In March 1868 Queen Victoria’s son Prince Alfred was at a charity event in Sydney, Australia when an Irishman named Henry O’Farrell walked up behind him and shot the young prince at point blank range in the back, just missing his spine. O’Farrell was captured, beaten, swiftly tried and found guilty of attempted murder, and then hanged. Alfred survived the attack, but the Victorian world was clearly becoming a more dangerous place for the Royal Family.

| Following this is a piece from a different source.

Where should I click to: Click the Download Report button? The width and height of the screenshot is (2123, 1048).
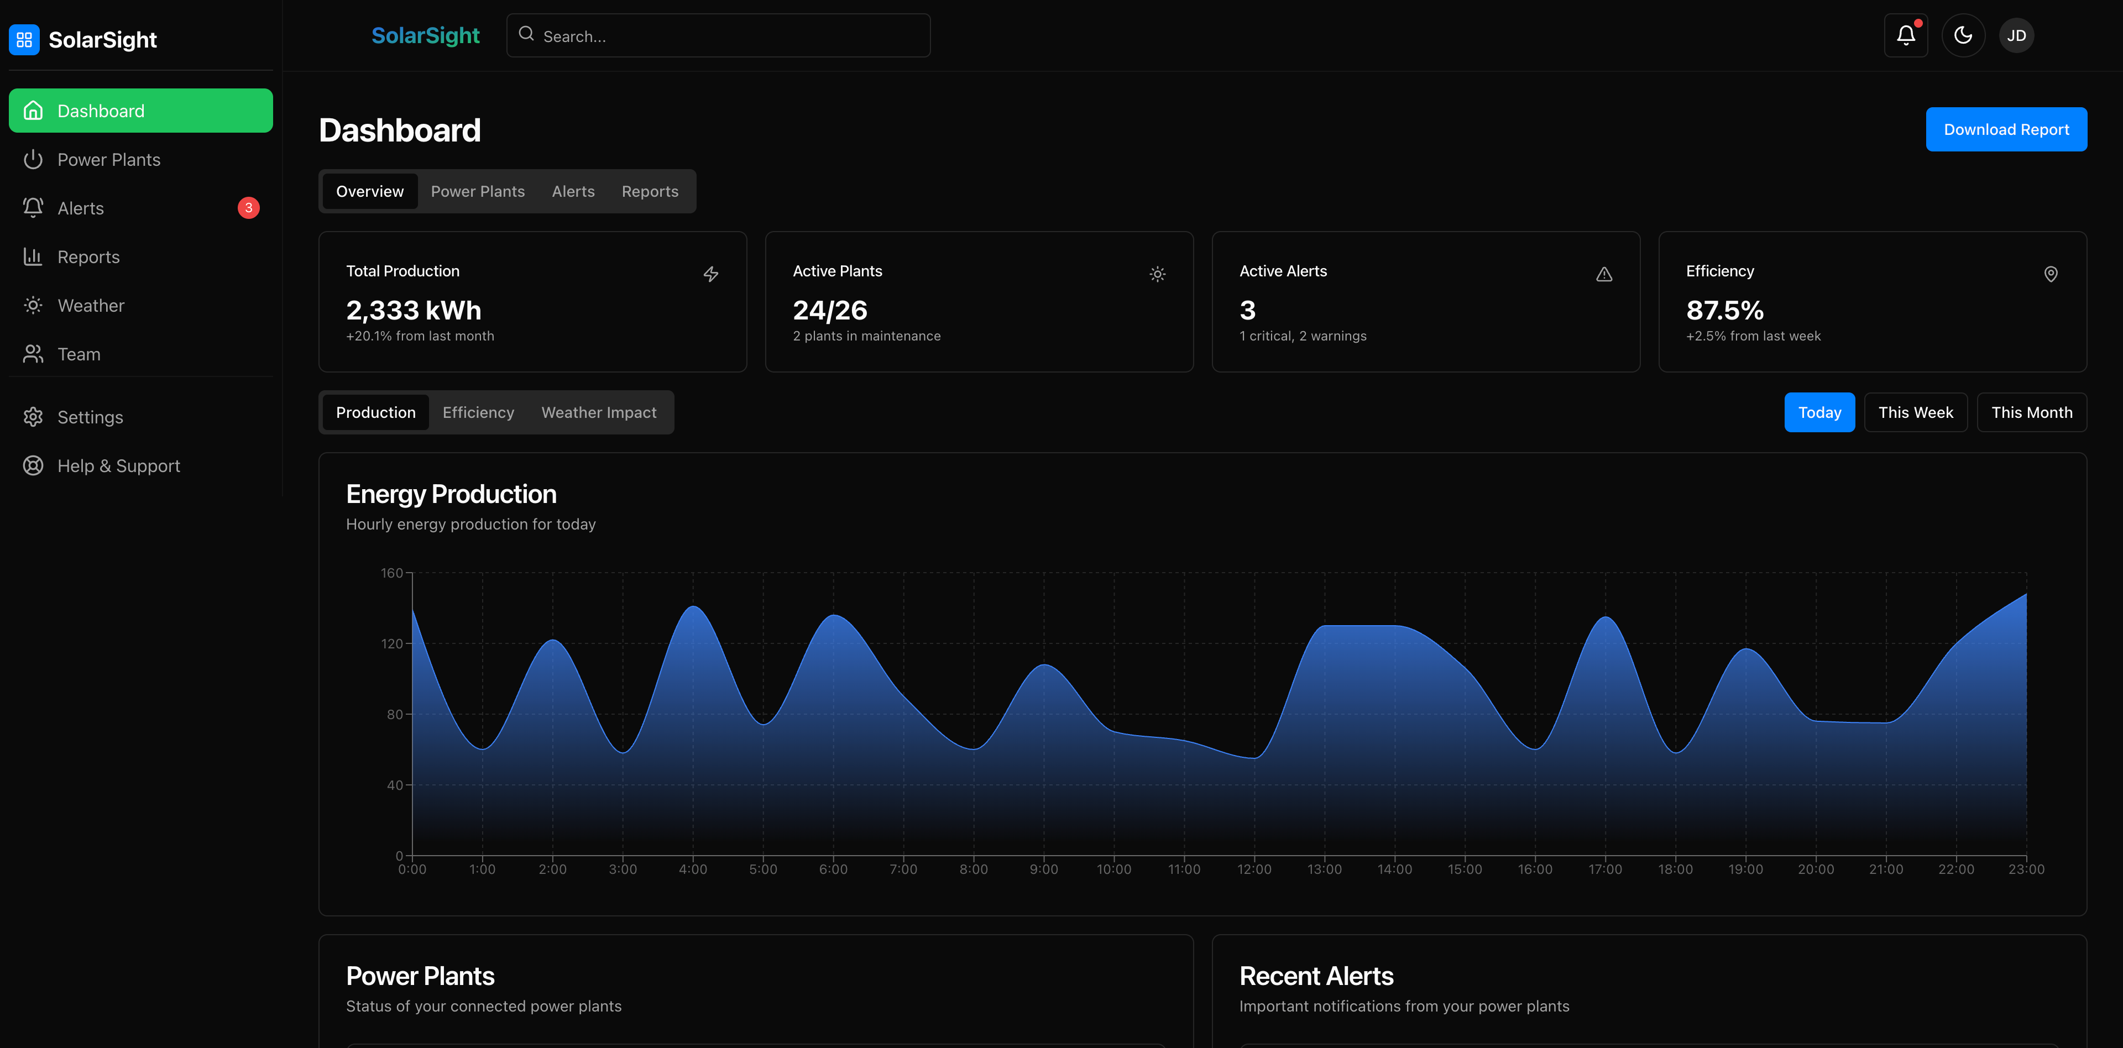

Queen Victoria hadn’t encountered an assassin of her own for almost two decades, but many felt that her luck couldn’t last.

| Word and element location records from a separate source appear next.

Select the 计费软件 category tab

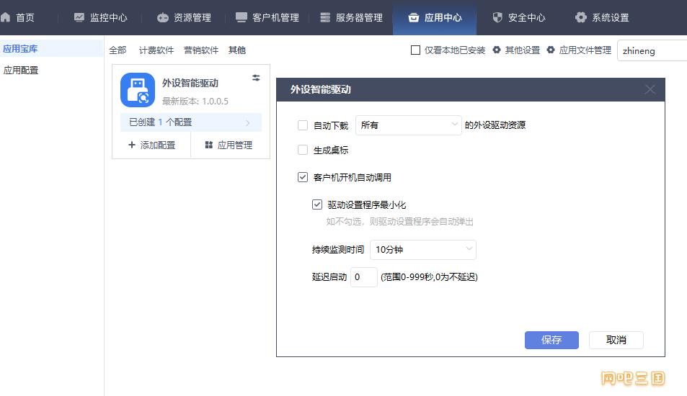click(x=156, y=50)
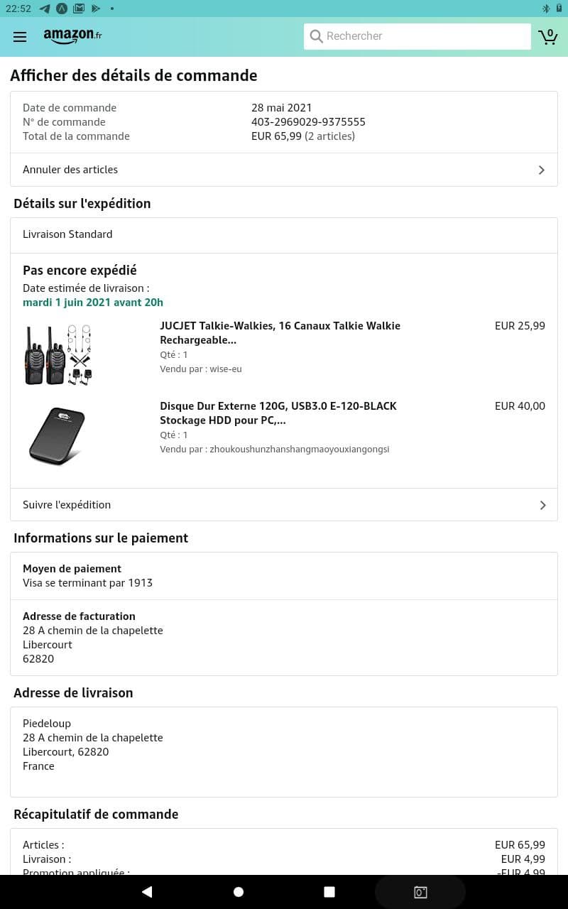Tap the screenshot button in navigation bar
This screenshot has width=568, height=909.
[420, 892]
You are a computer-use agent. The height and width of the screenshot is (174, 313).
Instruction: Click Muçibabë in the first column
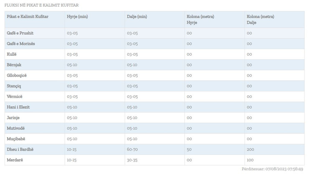click(x=16, y=139)
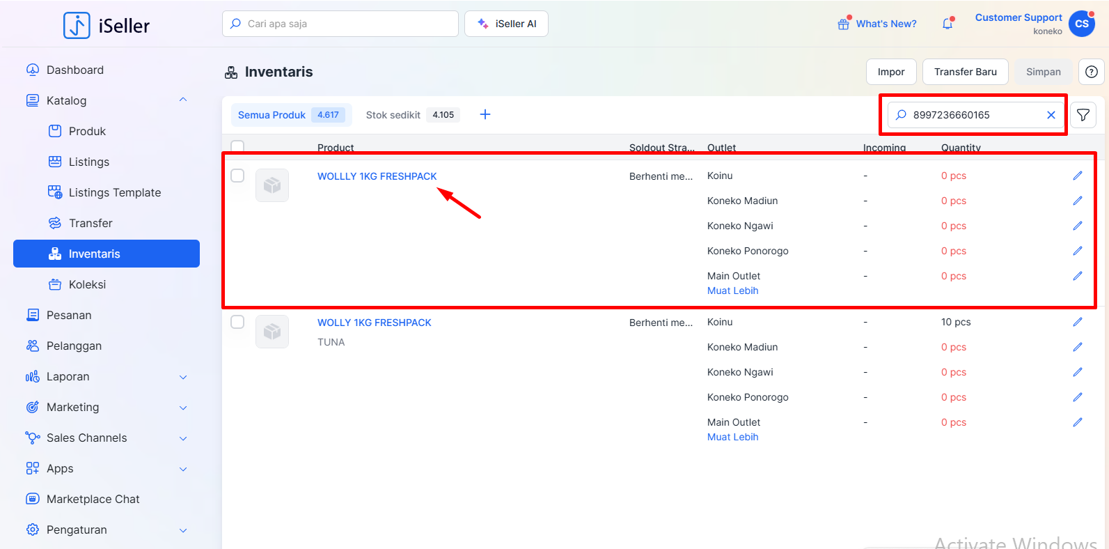Edit Koinu quantity for WOLLLY 1KG FRESHPACK
Image resolution: width=1109 pixels, height=549 pixels.
(1077, 176)
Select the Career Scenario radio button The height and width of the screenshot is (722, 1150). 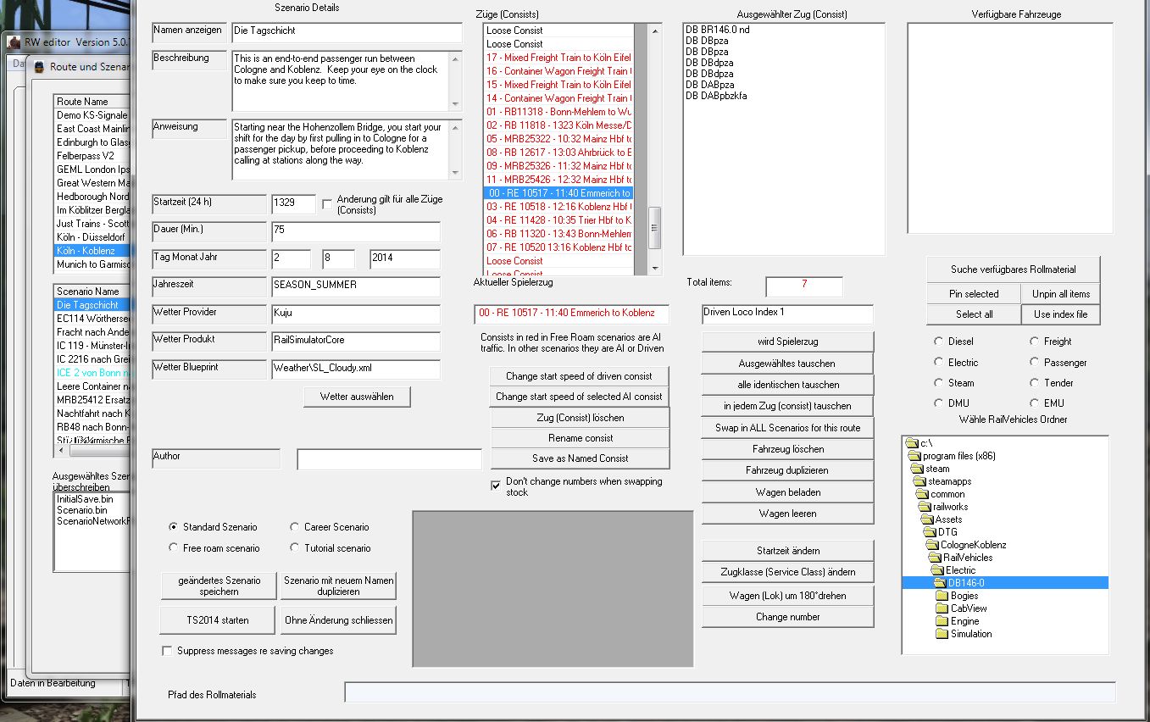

In 1872 Queen Victoria was a grieving widow who was rarely seen in public, then in January Arthur read that a thanksgiving service would be held at St Paul’s Cathedral to celebrate the recovery of the Prince of Wales from serious illness. The papers were full of the plans for the day and the news galvanised teenager Arthur O’Connor into action.

Dr Bob Nicholson explores the backstory of Victoria’s sixth attacker - Arthur O’Connor, an aspiring poet from a family of Irish nationalists. Dreaming of following in his ancestor’s footsteps, the young O’Connor concocted an audacious plan: in front of thousands of the Queen’s subjects, he would put a gun to her head and force her to sign a document releasing a group of Irish republican prisoners who had been fighting for independence. Arthur looked forward to dying a hero’s death.